My children do not have this similar struggle. Even though they are also mixed-race by definition, it is in such a way that two of them appear to have a year-round tan and one somehow turned out with blond hair and fair skin (recessive genes, clearly). They do not feel the connection to black culture that my wife does or the struggle to integrate two sides of themselves.
Before kids, we used to celebrate MLK day with lots of our friends, usually up in the mountains. We would take the 3-day-weekend and make it about skiing, eating, and drinking up in a condo that we all paid for. While the skiing and drinking were non-specific and could be done any time, the eating was our little way of celebrating.
Kara makes some of the best homemade mac and cheese you can imagine.

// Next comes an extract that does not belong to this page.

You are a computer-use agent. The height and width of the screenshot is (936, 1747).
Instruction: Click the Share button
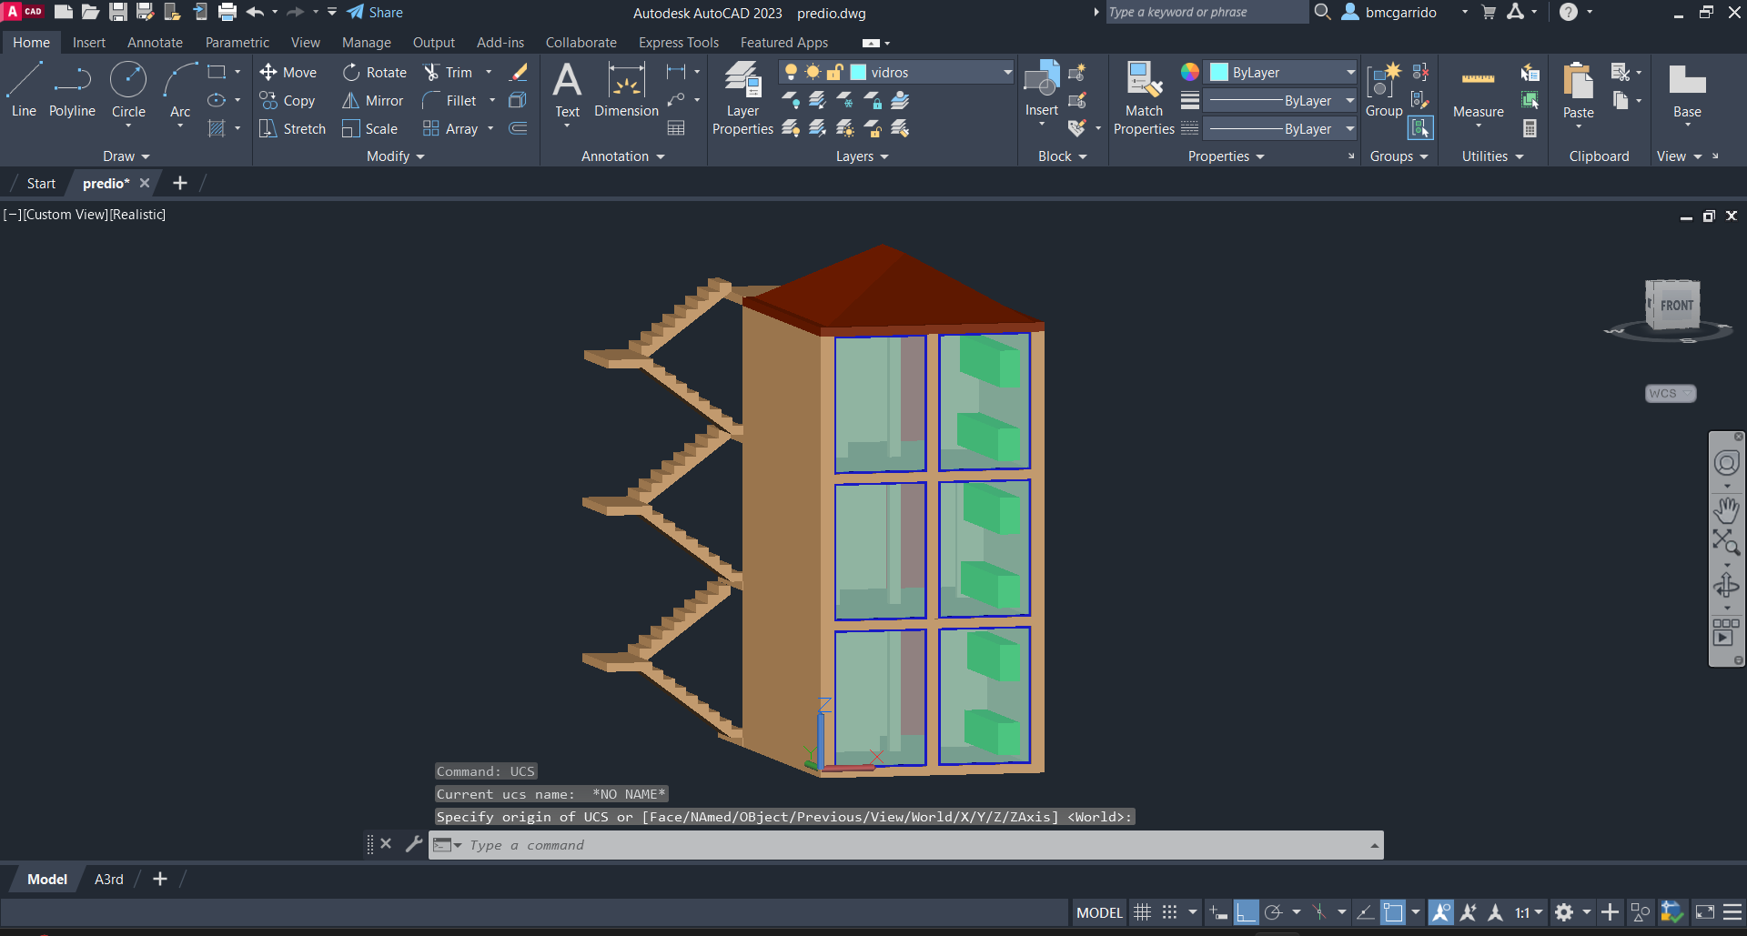pos(375,13)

Her collard greens, fried okra, and gumbo are delicious. And when she pulls together a MLK day feast, you want to be there and have your fill. It feels like thanksgiving, but with less food that feels like an obligation and more food that feels like you want to hoard it all to yourself because it just that good. And while we would stuff our faces, we would all spend a little bit of time contemplating Martin Luther King Jr. and the ways in which he and the movement he represents have influenced our every day lives.
We haven’t eaten like that on MLK day for a while. We haven’t taken the moment to think deeply about what that food means to Kara or to the entire culture of people from which it came. We haven’t discussed the struggle of the Black Lives Matter protests or how it fits into the broader fabric of human rights that King was such an integral part of. Instead, we are relying upon our kids’ school to help them contextualize the “day off”. Their teachers are doing a good job of sharing the deep discrimination of the civil rights movement era, but they will never be able to connect the dots to their own blackness or to their mother’s.
That will be up to us, and I hope that we do it soon. I hope that we again sit around the dinner table and fill our plates with food that makes us think and makes us tell stories or ask questions. I hope that we teach our children to dig in to the rich history of civil disobedience and injustice and that it becomes a part of them in a way that they can carry forward and share with others.